---------- Input

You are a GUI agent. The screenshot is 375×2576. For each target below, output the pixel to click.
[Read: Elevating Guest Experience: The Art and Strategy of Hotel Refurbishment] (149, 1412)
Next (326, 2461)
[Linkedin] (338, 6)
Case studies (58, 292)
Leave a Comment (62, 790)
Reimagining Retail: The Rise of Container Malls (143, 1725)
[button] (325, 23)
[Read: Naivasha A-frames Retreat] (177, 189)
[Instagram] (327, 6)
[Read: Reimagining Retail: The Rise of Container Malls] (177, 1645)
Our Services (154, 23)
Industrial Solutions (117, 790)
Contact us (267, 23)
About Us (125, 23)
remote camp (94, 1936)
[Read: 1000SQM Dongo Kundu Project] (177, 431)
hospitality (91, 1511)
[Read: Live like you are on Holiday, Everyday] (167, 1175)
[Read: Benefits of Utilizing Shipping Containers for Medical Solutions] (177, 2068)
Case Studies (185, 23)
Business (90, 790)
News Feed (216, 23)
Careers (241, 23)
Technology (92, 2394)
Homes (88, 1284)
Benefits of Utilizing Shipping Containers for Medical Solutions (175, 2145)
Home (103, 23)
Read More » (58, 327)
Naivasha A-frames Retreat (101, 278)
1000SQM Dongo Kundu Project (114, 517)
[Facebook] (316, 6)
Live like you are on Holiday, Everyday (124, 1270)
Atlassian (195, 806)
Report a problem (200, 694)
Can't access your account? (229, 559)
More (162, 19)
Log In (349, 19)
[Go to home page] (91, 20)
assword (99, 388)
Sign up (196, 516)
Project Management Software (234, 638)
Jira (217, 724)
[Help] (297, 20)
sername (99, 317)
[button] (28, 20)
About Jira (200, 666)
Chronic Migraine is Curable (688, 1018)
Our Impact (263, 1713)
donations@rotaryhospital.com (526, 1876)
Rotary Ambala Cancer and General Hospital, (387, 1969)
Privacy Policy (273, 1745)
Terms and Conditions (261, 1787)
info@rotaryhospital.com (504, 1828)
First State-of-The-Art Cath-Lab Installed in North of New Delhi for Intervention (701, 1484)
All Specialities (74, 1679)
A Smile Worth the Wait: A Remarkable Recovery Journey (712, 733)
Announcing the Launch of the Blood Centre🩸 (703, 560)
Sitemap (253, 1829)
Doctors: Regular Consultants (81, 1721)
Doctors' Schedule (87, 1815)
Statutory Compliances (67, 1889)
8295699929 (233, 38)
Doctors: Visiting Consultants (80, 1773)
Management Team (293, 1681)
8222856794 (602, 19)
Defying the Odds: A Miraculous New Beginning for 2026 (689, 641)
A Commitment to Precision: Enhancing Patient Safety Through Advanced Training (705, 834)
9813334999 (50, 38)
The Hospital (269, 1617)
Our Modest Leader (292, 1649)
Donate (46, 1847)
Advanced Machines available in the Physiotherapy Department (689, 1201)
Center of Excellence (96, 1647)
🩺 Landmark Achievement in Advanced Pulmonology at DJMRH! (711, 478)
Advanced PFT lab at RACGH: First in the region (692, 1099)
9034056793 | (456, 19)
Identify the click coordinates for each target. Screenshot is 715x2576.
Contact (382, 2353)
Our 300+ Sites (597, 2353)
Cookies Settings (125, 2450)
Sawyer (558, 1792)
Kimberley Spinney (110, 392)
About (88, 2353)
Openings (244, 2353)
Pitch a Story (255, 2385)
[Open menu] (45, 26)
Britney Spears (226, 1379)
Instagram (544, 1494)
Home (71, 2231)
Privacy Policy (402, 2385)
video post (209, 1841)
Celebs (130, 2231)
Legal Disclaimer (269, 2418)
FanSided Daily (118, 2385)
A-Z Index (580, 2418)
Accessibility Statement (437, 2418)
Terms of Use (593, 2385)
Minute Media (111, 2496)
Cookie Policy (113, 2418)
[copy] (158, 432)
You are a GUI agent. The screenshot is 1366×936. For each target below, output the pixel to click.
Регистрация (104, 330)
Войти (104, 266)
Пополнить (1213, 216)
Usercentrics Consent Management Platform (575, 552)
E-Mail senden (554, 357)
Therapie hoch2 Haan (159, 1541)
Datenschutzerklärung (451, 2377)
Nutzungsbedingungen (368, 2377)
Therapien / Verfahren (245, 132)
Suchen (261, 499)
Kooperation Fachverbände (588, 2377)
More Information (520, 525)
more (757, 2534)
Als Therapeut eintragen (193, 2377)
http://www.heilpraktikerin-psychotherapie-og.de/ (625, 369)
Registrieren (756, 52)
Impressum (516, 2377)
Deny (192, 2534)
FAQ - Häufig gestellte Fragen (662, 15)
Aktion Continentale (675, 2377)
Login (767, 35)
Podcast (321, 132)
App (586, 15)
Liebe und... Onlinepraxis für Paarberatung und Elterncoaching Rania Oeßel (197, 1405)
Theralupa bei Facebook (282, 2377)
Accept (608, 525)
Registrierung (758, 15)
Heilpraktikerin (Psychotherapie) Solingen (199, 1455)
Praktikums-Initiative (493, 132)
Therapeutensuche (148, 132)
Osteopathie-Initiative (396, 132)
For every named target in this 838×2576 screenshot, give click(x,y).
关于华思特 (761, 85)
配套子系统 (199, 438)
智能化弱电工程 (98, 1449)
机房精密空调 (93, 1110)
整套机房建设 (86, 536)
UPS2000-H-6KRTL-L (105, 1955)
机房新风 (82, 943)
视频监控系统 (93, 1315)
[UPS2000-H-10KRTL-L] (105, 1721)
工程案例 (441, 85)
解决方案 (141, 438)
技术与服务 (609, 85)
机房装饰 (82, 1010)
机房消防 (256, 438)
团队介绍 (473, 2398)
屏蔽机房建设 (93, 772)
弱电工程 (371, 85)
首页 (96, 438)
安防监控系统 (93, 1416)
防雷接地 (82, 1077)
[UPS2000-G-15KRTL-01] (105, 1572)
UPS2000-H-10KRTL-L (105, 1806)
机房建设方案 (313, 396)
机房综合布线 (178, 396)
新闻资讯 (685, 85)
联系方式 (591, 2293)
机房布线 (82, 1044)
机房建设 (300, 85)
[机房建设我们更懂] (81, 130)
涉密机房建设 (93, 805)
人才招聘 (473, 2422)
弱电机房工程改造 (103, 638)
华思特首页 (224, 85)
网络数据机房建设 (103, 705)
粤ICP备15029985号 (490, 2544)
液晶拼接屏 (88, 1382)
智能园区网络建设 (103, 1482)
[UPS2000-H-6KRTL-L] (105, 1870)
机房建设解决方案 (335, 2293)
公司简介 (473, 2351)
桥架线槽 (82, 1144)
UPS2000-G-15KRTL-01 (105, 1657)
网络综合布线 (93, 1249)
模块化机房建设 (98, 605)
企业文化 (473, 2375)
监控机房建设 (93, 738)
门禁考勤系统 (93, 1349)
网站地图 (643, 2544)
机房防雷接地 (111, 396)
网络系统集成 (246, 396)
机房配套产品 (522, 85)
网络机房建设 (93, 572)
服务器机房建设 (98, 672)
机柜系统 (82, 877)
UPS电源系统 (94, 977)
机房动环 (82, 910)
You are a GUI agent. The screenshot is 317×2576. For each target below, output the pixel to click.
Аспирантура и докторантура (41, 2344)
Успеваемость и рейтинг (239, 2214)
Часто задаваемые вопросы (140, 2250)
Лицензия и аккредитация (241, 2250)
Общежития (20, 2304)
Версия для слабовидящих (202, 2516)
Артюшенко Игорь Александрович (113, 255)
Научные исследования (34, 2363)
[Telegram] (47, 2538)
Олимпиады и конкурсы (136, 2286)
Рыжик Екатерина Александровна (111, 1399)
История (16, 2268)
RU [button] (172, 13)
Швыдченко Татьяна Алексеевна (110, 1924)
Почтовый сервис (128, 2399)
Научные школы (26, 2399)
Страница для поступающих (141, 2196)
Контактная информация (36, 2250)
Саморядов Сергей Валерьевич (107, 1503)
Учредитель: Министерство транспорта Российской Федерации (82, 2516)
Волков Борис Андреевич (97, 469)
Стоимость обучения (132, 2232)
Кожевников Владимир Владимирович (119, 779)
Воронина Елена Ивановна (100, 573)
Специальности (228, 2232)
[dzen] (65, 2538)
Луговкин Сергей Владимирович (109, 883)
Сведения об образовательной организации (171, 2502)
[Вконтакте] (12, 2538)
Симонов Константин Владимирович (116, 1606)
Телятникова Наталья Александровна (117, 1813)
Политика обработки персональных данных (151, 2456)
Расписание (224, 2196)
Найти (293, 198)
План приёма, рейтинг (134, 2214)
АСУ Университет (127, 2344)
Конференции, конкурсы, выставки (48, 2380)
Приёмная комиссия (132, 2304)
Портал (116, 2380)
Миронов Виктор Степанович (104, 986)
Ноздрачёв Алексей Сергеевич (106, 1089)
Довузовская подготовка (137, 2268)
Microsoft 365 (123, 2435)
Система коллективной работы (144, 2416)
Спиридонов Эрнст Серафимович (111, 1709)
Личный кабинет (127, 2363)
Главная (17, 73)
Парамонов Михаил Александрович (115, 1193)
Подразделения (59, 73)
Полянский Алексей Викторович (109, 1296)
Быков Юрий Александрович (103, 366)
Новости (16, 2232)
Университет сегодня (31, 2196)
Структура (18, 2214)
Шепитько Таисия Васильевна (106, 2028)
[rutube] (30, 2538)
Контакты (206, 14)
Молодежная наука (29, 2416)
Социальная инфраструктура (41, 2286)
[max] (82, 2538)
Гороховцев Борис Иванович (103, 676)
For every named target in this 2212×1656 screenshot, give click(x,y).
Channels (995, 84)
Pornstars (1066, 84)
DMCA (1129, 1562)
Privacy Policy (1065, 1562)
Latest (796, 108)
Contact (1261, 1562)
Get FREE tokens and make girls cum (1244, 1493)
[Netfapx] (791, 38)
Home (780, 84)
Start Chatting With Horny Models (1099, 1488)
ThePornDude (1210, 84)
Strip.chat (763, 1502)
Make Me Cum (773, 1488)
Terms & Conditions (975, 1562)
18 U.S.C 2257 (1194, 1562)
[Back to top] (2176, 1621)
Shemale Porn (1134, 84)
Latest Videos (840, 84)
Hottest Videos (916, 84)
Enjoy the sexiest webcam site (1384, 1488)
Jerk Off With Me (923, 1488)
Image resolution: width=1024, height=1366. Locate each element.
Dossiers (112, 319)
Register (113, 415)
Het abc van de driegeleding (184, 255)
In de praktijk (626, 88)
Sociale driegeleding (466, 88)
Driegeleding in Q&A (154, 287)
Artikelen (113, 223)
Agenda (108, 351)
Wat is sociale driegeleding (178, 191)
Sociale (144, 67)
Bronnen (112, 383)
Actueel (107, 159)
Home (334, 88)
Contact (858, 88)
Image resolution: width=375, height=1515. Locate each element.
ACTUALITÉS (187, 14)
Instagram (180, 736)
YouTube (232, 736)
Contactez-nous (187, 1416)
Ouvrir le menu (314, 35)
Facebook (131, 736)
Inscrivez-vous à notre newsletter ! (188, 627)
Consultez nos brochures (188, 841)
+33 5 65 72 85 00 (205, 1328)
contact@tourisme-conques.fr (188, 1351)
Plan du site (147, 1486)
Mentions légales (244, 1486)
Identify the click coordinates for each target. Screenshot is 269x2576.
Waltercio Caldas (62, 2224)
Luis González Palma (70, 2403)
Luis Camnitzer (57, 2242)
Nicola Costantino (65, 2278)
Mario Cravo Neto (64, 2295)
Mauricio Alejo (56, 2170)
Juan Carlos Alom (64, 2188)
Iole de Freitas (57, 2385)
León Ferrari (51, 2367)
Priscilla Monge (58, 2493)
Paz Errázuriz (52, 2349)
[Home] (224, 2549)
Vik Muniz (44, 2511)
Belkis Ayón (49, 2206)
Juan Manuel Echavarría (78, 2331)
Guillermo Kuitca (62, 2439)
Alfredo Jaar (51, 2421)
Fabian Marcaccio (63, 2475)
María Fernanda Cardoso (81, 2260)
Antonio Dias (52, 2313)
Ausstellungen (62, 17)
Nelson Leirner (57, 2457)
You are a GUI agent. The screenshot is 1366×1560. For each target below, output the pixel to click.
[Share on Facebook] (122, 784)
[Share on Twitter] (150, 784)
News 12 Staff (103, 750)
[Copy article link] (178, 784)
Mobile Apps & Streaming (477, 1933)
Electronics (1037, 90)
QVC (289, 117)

--------------------

Brief: A verbatim transcription is needed of the lines above, starting at the line with "液晶拼接屏 (88, 1382)" and ending at the line with "Саморядов Сергей Валерьевич (107, 1503)", both included, and of nothing else.

Solution:
液晶拼接屏 (88, 1382)
智能园区网络建设 (103, 1482)
[UPS2000-H-6KRTL-L] (105, 1870)
机房建设解决方案 (335, 2293)
公司简介 (473, 2351)
桥架线槽 (82, 1144)
UPS2000-G-15KRTL-01 (105, 1657)
网络综合布线 (93, 1249)
模块化机房建设 (98, 605)
企业文化 (473, 2375)
监控机房建设 (93, 738)
门禁考勤系统 (93, 1349)
网站地图 (643, 2544)
机房防雷接地 (111, 396)
网络系统集成 (246, 396)
机房配套产品 (522, 85)
网络机房建设 (93, 572)
服务器机房建设 (98, 672)
机柜系统 (82, 877)
UPS电源系统 (94, 977)
机房动环 (82, 910)
You are a GUI agent. The screenshot is 317×2576. For each target below, output the pixel to click.
Аспирантура и докторантура (41, 2344)
Успеваемость и рейтинг (239, 2214)
Часто задаваемые вопросы (140, 2250)
Лицензия и аккредитация (241, 2250)
Общежития (20, 2304)
Версия для слабовидящих (202, 2516)
Артюшенко Игорь Александрович (113, 255)
Научные исследования (34, 2363)
[Telegram] (47, 2538)
Олимпиады и конкурсы (136, 2286)
Рыжик Екатерина Александровна (111, 1399)
История (16, 2268)
RU [button] (172, 13)
Швыдченко Татьяна Алексеевна (110, 1924)
Почтовый сервис (128, 2399)
Научные школы (26, 2399)
Страница для поступающих (141, 2196)
Контактная информация (36, 2250)
Саморядов Сергей Валерьевич (107, 1503)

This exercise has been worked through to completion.